Currencycloud, a Google-backed startup operating a fully cloud-based platform for business-to-business cross-border payments, has raised US$80 million in a funding round co-led by Sapphire Ventures and credit card and payment giant Visa.
The UK-based financial technology (fintech) firm powers cross-border payments for a number of popular finance apps, and sells payment software for banks and fintech firms to process their international transactions.
Currencycloud’s Series E funding round also attracted backing from GV, formerly Google Ventures, the investment arm of the World Bank Group’s International Finance Corporation, French lender BNP Paribas and Japanese bank SBI. Visa’s treasurer, Colleen Ostrowski, will join Currencycloud’s board following the deal.
In 2017, Google participated in a US$25 million investment round for Currencycloud. The firm had also received backing from Japanese technology company Rakuten Inc., Thailand’s oldest bank Siam Commercial Bank Group, and venture capital firms Anthemis Group and Notion Capital Ltd., among other investors.

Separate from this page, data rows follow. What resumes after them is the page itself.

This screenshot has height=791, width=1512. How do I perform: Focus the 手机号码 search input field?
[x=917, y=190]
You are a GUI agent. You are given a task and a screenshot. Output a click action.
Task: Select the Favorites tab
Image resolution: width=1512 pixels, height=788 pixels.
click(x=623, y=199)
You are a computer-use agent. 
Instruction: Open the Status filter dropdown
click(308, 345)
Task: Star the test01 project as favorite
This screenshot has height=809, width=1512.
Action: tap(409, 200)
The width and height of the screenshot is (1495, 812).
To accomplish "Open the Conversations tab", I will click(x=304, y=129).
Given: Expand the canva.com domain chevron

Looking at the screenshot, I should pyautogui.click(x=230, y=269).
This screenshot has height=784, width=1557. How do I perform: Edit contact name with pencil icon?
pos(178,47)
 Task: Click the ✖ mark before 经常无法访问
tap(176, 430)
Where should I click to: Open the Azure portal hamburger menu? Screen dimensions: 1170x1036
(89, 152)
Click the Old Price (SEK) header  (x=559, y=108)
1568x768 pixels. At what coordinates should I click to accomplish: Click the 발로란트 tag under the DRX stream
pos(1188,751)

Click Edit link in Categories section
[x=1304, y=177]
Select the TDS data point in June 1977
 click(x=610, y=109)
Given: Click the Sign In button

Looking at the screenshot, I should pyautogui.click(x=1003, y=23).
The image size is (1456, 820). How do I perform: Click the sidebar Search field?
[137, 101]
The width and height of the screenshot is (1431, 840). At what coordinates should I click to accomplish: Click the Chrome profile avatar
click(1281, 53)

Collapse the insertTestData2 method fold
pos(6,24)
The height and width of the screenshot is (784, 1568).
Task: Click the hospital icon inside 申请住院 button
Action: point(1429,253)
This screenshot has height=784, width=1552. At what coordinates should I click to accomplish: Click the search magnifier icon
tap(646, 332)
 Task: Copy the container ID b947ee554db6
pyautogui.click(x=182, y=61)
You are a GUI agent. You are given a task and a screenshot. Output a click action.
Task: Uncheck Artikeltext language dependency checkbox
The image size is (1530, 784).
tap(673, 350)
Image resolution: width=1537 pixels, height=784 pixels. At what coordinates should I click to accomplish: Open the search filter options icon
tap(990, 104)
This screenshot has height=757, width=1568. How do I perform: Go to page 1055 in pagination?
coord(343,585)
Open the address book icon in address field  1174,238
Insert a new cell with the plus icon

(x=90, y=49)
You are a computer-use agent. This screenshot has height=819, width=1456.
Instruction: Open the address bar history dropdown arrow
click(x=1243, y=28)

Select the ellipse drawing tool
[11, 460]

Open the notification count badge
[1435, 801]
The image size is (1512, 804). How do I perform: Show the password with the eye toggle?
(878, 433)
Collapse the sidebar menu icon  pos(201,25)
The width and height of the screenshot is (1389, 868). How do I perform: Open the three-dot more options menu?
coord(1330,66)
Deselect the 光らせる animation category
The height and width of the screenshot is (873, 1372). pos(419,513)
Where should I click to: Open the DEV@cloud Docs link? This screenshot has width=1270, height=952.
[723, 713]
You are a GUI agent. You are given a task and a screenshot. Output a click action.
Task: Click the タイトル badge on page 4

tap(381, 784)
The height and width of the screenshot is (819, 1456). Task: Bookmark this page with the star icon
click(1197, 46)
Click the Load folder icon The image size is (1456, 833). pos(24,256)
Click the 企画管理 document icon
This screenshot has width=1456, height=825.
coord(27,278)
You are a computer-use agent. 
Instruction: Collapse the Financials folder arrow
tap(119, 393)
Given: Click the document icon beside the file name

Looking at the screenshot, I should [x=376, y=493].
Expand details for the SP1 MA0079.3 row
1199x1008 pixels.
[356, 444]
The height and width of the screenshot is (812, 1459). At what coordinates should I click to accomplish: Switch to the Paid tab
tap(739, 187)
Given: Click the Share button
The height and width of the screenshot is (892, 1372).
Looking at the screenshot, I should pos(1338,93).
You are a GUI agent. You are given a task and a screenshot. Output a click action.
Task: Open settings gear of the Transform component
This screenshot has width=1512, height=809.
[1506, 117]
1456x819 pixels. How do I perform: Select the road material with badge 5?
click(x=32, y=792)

Currencycloud has now raised US$140 million from investors, according to the firm’s announcement, and boasts of having processed north of US$50 billion in global payments since it was founded in 2012.
It has built a set of remittance application programming interfaces (APIs) that let any financial business integrate money transfer services into its platform, and provides technology to companies ranging from banks to popular payments startups, to offer international payments services without having to set up complex and costly cross-border infrastructure.
It packages its remittance infrastructure – finding exchange rates, transferring funds between two end points and meeting local compliance at both ends – by way of an API that is used by hundreds of other remittance companies to create services for individual and corporate customers.
“We call the segment embedded finance,” Currencycloud founder and chief executive Mike Laven told CNBC in an interview, on how the firm embeds its products into platforms from big banks and fintech firms. “We’re probably the most important business that you’ve never heard of. But that’s being conscientious on our part. We do not have a strategy where we compete with our customers.”
As of the end of 2019, the firm has some 350 business clients including Swedish payments business Klarna, lender Standard Bank Group, and foreign exchange company Travelex.
The firm also works with a number of so-called challenger banks in Britain – including Revolut, Monzo and Starling Bank – which have racked up millions of users who bank with them using only an app and debit card.
More than US$50 billion in global payments has been sent using its 85 APIs, which cover areas like inbound money collection, foreign exchange, outgoing payments, digital wallet services managing multiple currencies and more, to some 180 countries to date, Currencycloud said.
In the fast-growing business-to-business fintech sector, it has been competing with payment processors like Stripe, Adyen and Checkout.com.
As of October 2019, the firm has 250 staff, with about three-fifths of them based in London. It has recently opened an office in Amsterdam and will employ 20 people there by the end of the year to help serve clients in the European Union post-Brexit, Laven told Reuters in a previous interview.
Currencycloud currently operates in Europe and North America, and with the fresh capital in place, it aims to expand its payment methods and its business in Asia, where fintech has seen significant adoption rates.
Laven told TechCrunch that Asia will be a big focus for Currencycloud in the year ahead, with a new office in Singapore to tap into providing money-transfer APIs to businesses in the region.
It also counts Visa as a strategic investor, and has partnered with the payments network to provide its clients access to Currencycloud’s technology.
The investment in Currencycloud comes after Visa’s US$5.3 billion acquisition of Plaid, a company that specializes in API software to link fintech apps with people’s bank accounts, in mid-January.